Tag Archives: Testing

Regression Testing

Regression testing is a type of software testing that seeks to uncover new software bugs, or regressions, in existing functional and non-functional areas of a system after changes such as enhancements, patches or configuration changes, have been made to them.

The purpose of regression testing is to ensure that changes such as those mentioned above have not introduced new faults. One of the main reasons for regression testing is to determine whether a change in one part of the software affects other parts of the software.

Common methods of regression testing include rerunning previously completed tests and checking whether program behavior has changed and whether previously fixed faults have re-emerged. Regression testing can be performed to test a system efficiently by systematically selecting the appropriate minimum set of tests needed to adequately cover a particular change.

Smoke Testing

Smoke testing is the initial testing process exercised to check whether the software under test is ready/stable for further testing.

The term ‘Smoke Testing’ is came from the hardware testing, in the hardware testing initial pass is done to check if it did not catch the fire or smoked in the initial switch on.

Prior to start Smoke testing few test cases need to created once to use for smoke testing.

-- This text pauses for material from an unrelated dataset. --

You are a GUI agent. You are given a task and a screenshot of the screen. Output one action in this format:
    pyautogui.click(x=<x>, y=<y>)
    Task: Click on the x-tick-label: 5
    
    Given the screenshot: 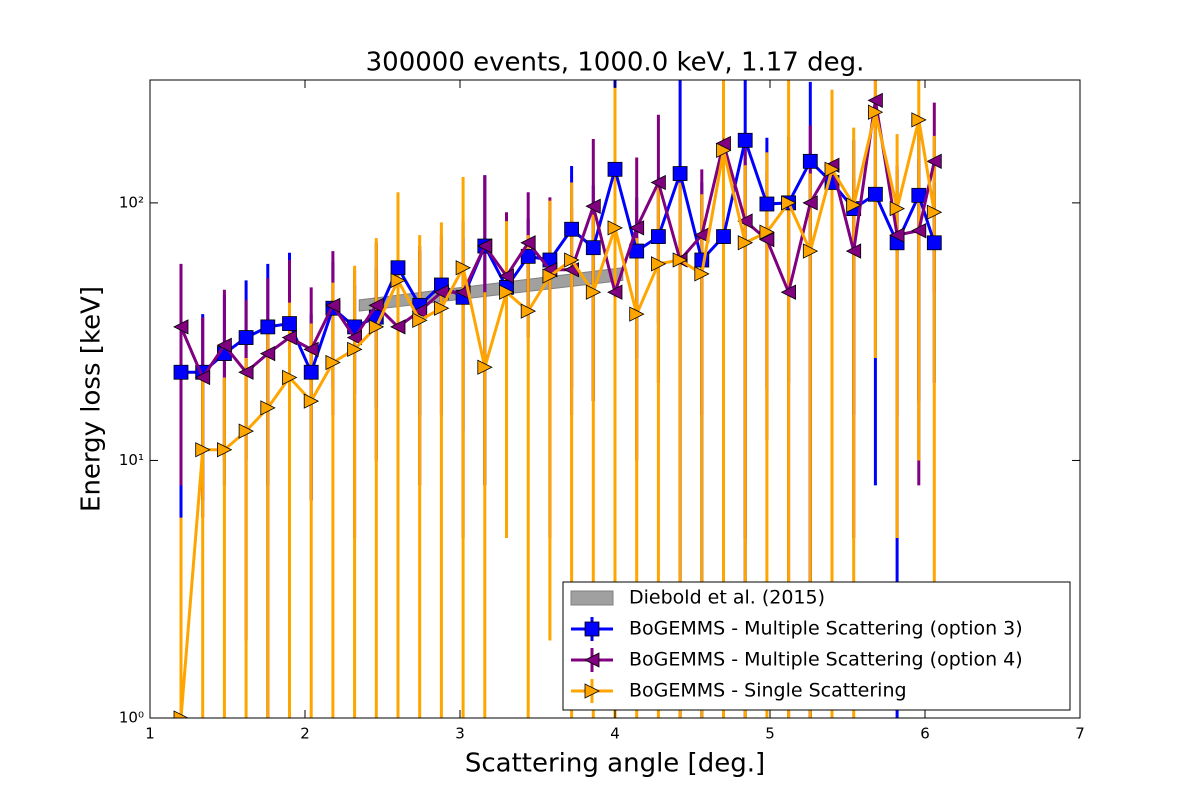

These test cases are executed prior to start actual testing to check critical functionalities of the program is working fine. This set of test cases written such a way that all functionality is verified but not in deep. The objective is not to perform exhaustive testing,the tester need check the navigation’s & adding simple things, tester needs to ask simple questions like “Does the program run?”, “Does it open a window?”, or “Does clicking the main button do anything?”

Compatibility Testing

The compatibility part of a testing methodology tests that the product or application is compatible with all the specified operating systems, hardware platforms, web browsers, mobile devices, and other designed third-party programs (e.g. browser plugins). Compatibility tests check that the product works as expected across all the different hardware/software combinations and that all functionality is consistently supported.

Usability Testing

The usability testing part of a testing methodology looks at the end-user usability aspect of the software. The ease with which a user can access the product forms the main testing point. Usability testing looks at five aspects of testing, – learnability, efficiency, satisfaction, memorability, and errors.

Security Testing

Previously, security was something that was tested after-the-fact. With the rise in cyber-crime and the awareness of the risks associated with software vulnerabilities, application security is now something that needs to be designed and developed at the same time as the desired business functionality. Security testing tests the software for confidentiality, integrity, authentication, availability, and non-repudiation. Individual tests are conducted to prevent any unauthorized access to the software code.

Performance Testing

There are several different types of performance testing in most testing methodologies, for example: performance testing is measuring how a system behaves under an increasing load (both numbers of users and data volumes), load testing is verifying that the system can operate at the required response times when subjected to its expected load, and stress testing is finding the failure point(s) in the system when the tested load exceeds that which it can support.

Acceptance Testing

The acceptance testing part of a testing methodology is the final phase of functional software testing and involves making sure that all the product/project requirements have been met and that the end-users and customers have tested the system to make sure it operates as expected and meets all their defined requirements:

System Testing

The system testing part of a testing methodology involves testing the entire system for errors and bugs. This test is carried out by interfacing the hardware and software components of the entire system (that have been previously unit tested and integration tested), and then testing it as a whole. This testing is listed under the black-box testing method, where the software is checked for user-expected working conditions as well as potential exception and edge conditions.

Integration Testing

The Integration testing part of a testing methodology is the testing of the different modules/components that have been successfully unit tested when integrated together to perform specific tasks and activities (also known as scenario testing). This testing is usually done with a combination of automated functional tests and manual testing depending on how easy it is to create automated tests for specific integrated components.

Unit Testing

The Unit testing part of a testing methodology is the testing of individual software modules or components that make up an application or system. These tests are usually written by the developers of the module and in a test-driven-development methodology (such as Agile, Scrum or XP) they are actually written before the module is created as part of the specification. Each module function is tested by a specific unit test fixture written in the same programming language as the module.